For the validation issue, my validation set is about 4 hours. And yes, this set worked when evaluating perplexity.

Also, you might see, the model seems to have learnt a lot in the first epoch itself, but when i test it, the PPL is not good. Could this be a case of overfitting?

The logs report source tokens per second so the value should decrease as the training slows down.

Depends on many things. What is your task again?

My task is speech recognition

So this is related to the issue you reported:

How is the test accuracy (or whatever metric you are using)?

Hi Guillaume,

Yes, when I reported the low PPL a few days ago, I think the problem might have been the mismatched utterances. I hadn’t taken a closer look that time.

My error rate as of now is 87%. Though training is very very slow for me so the system hasn’t converged yet. Each epoch takes ~18 hours with batch size 4 (cannot use higher because of memory issues). Any pointers on how I can speed this up?

Hi @Shruti, error rate (WER/CER?) of 87% seems far too high.
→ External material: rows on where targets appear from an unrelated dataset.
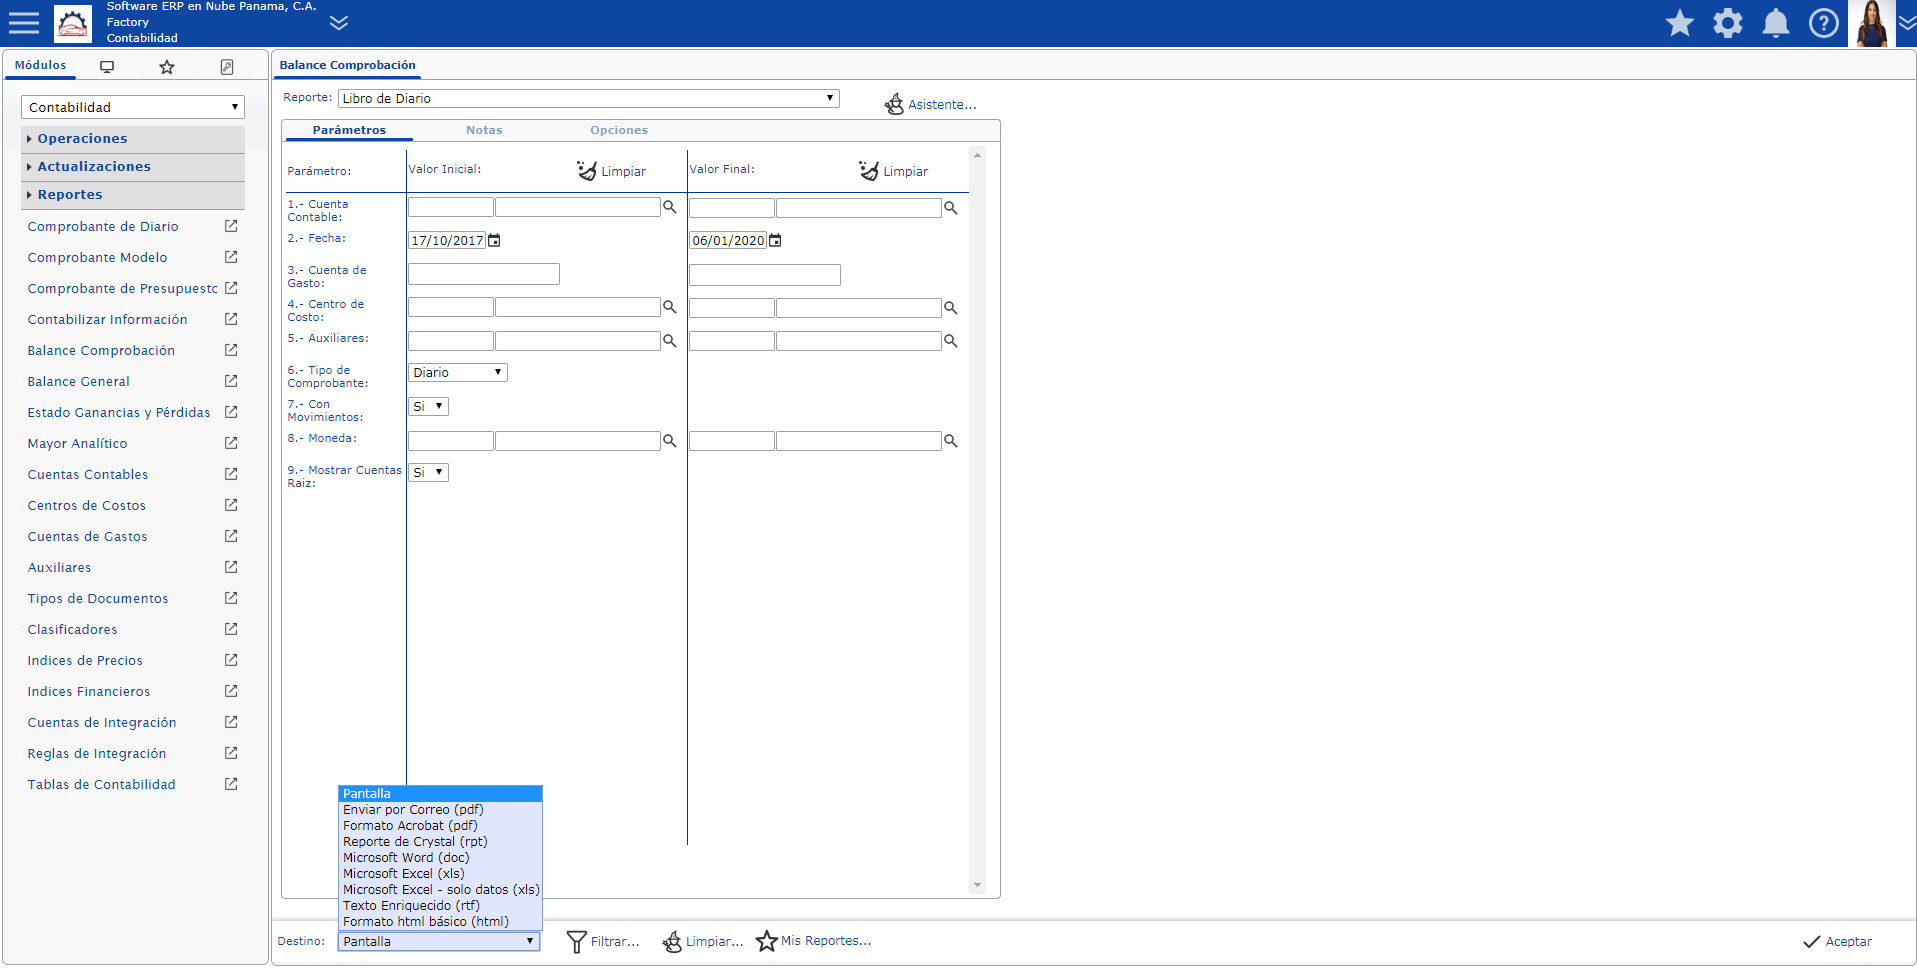1917x968 pixels.
Task: Switch to the Opciones tab
Action: point(618,130)
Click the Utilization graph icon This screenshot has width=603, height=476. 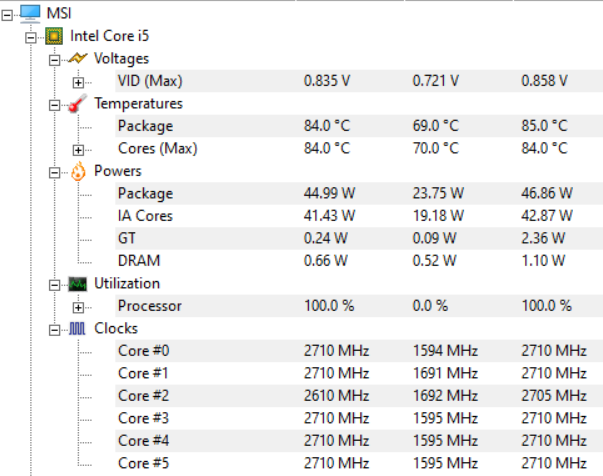[77, 284]
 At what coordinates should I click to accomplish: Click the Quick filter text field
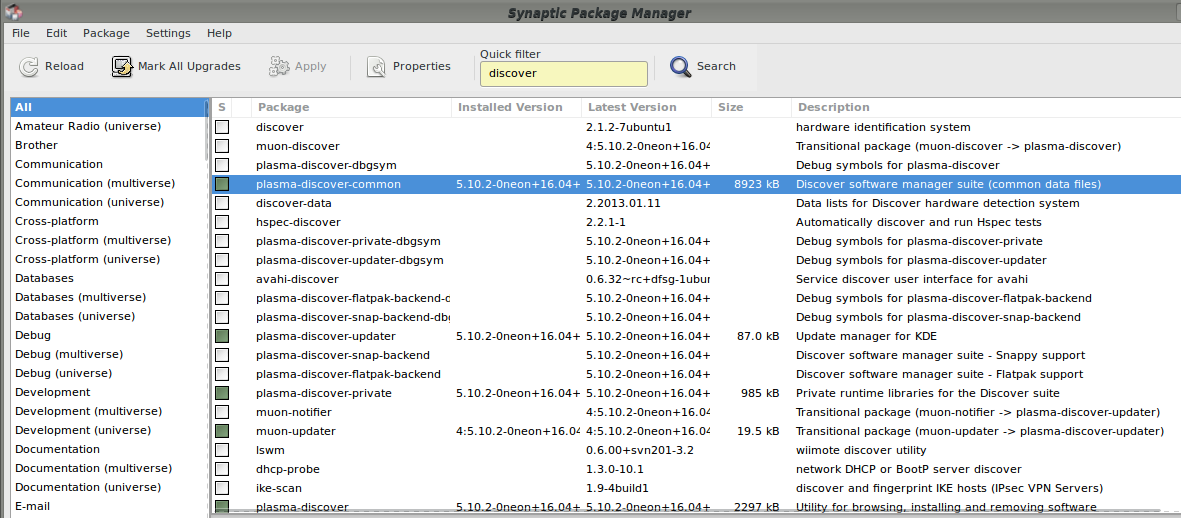pos(563,74)
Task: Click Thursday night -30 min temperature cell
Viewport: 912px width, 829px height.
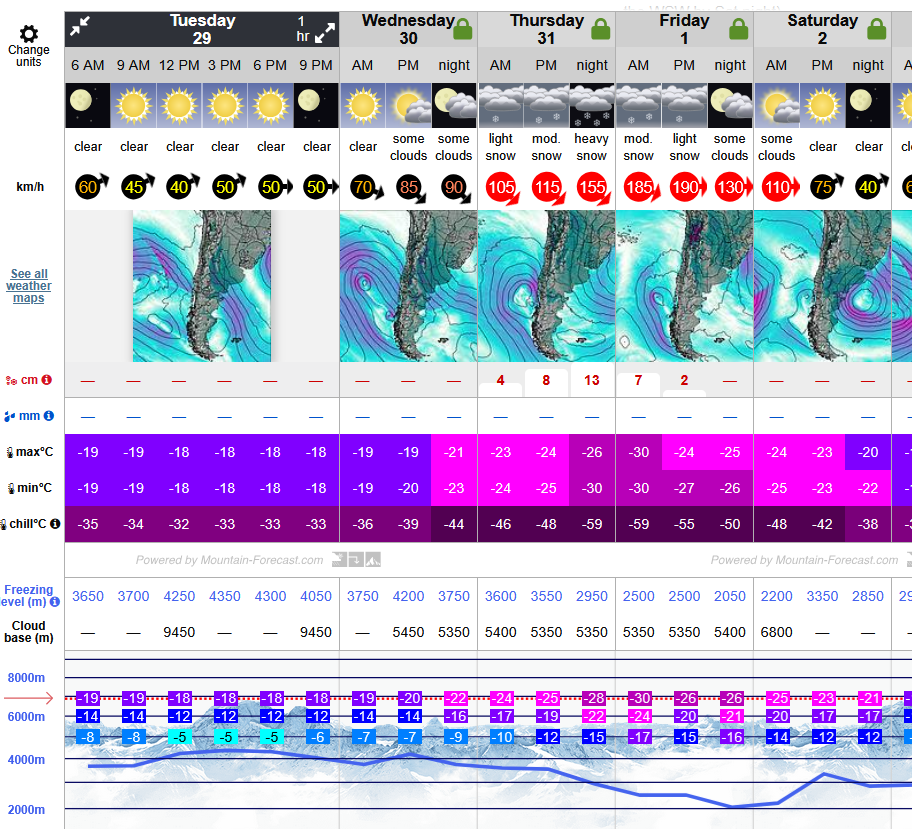Action: [592, 488]
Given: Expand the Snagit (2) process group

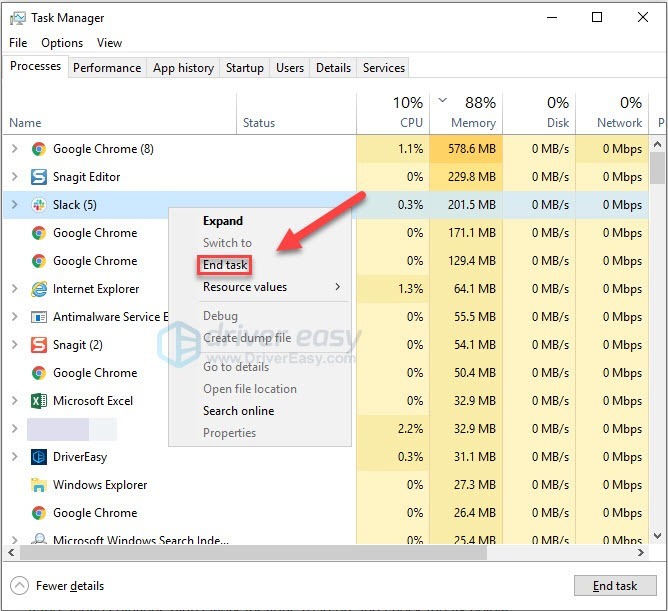Looking at the screenshot, I should 14,345.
For reference, on equivalent task on WSJ dataset training, pyramidal BRNN decreases memory usage, and scheduled sampling increases convergence speed.
Reducing maximal sequence length, and network size will also reduce your memory usage so you can increase batch size. keep us updated.

Hi Jean,

This is CER. Yes, I am waiting to try out the scheduled sampling feature.

The pyramidal encoder uses about 4.3 GBs of memory for me (BS=4), while my GPU has ~12 GB. But if I increase the batch size, it goes out of memory.

What is the avg. or max source length in the kaldi ark feats? Is it the number of frames in each utterance?